- What you will do: The copy has to match the data exactly and leave out every picture.

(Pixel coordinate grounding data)
···

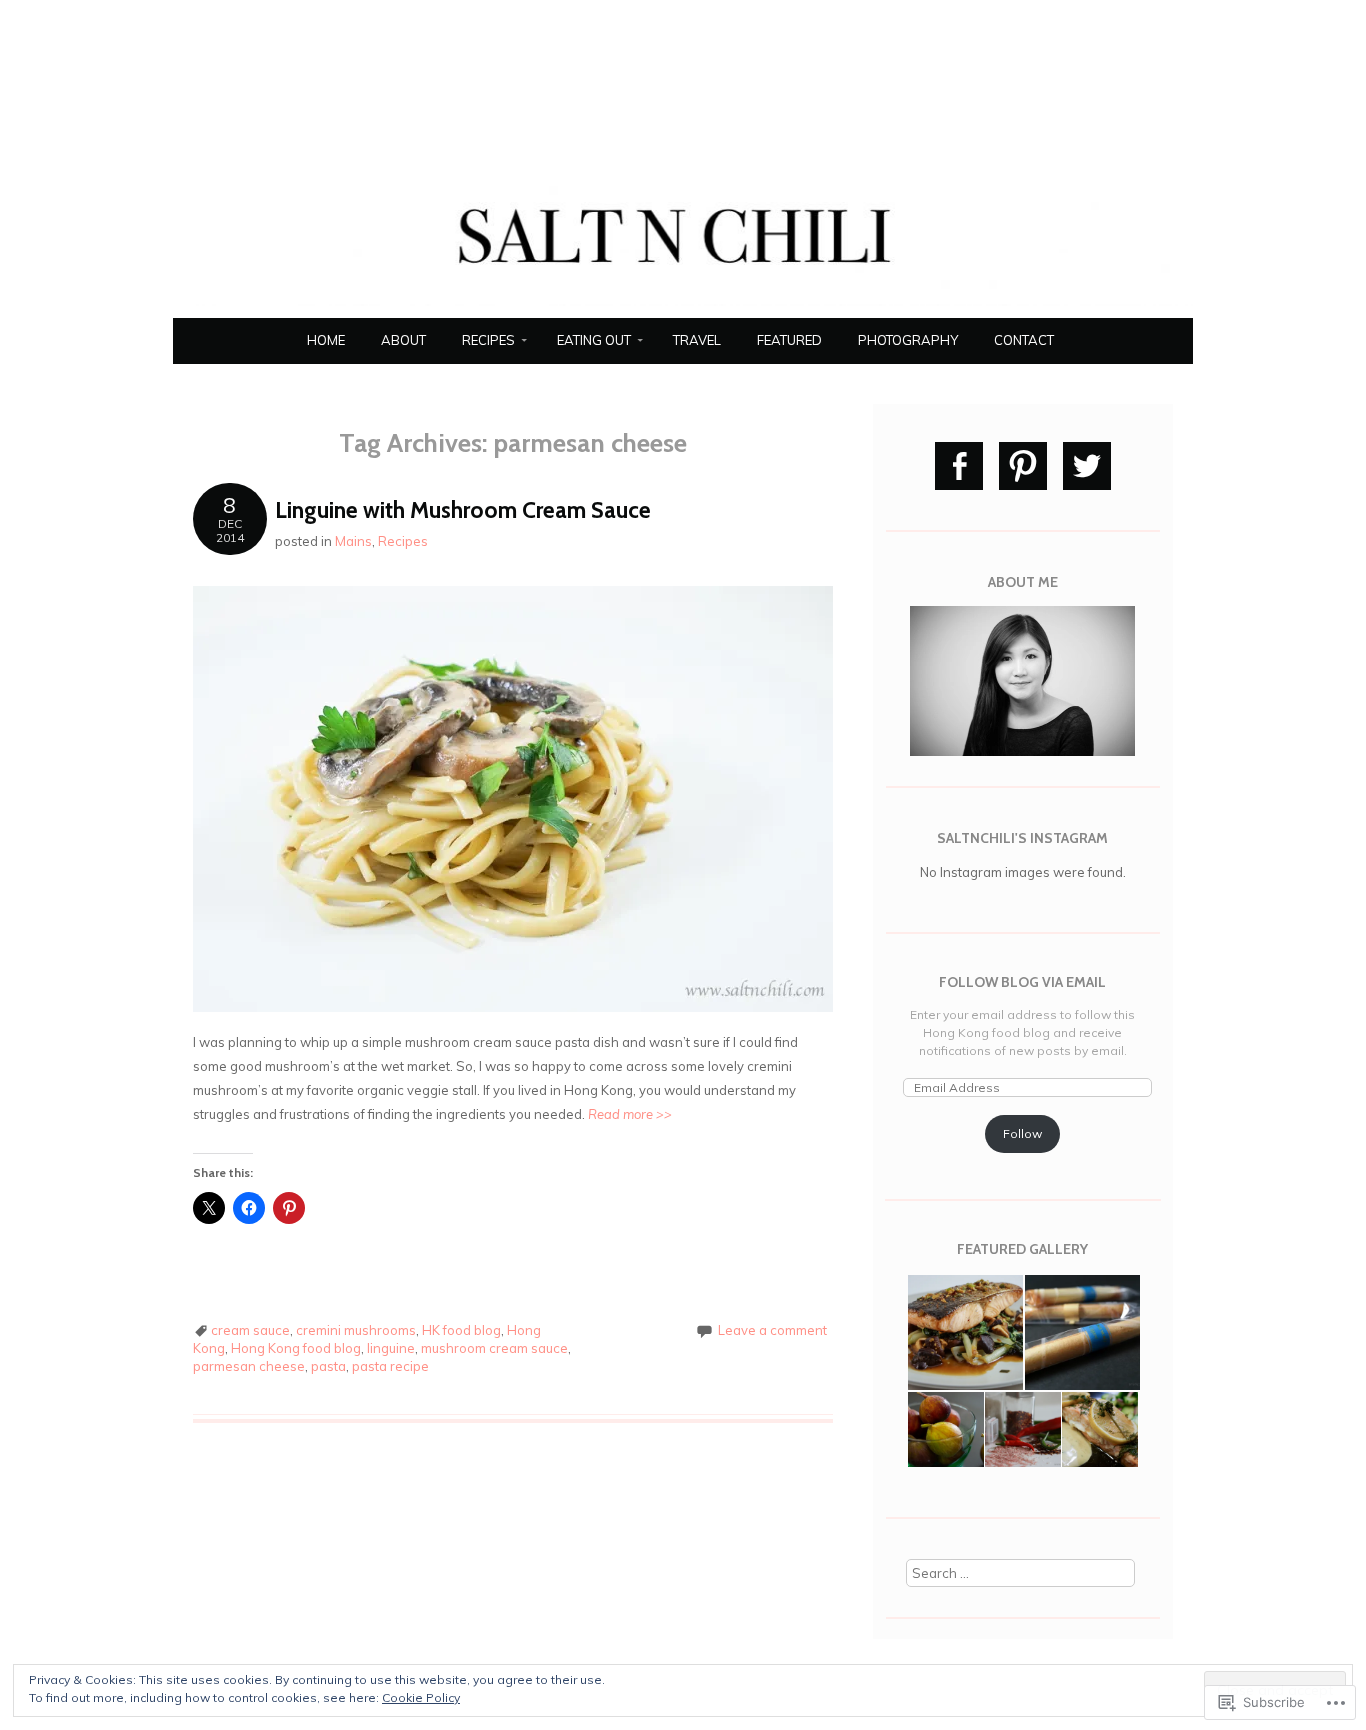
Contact (1024, 340)
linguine (391, 1348)
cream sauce (250, 1330)
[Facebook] (959, 466)
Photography (908, 340)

···

- Answer section:
Contact (1024, 340)
linguine (391, 1348)
cream sauce (250, 1330)
[Facebook] (959, 466)
Photography (908, 340)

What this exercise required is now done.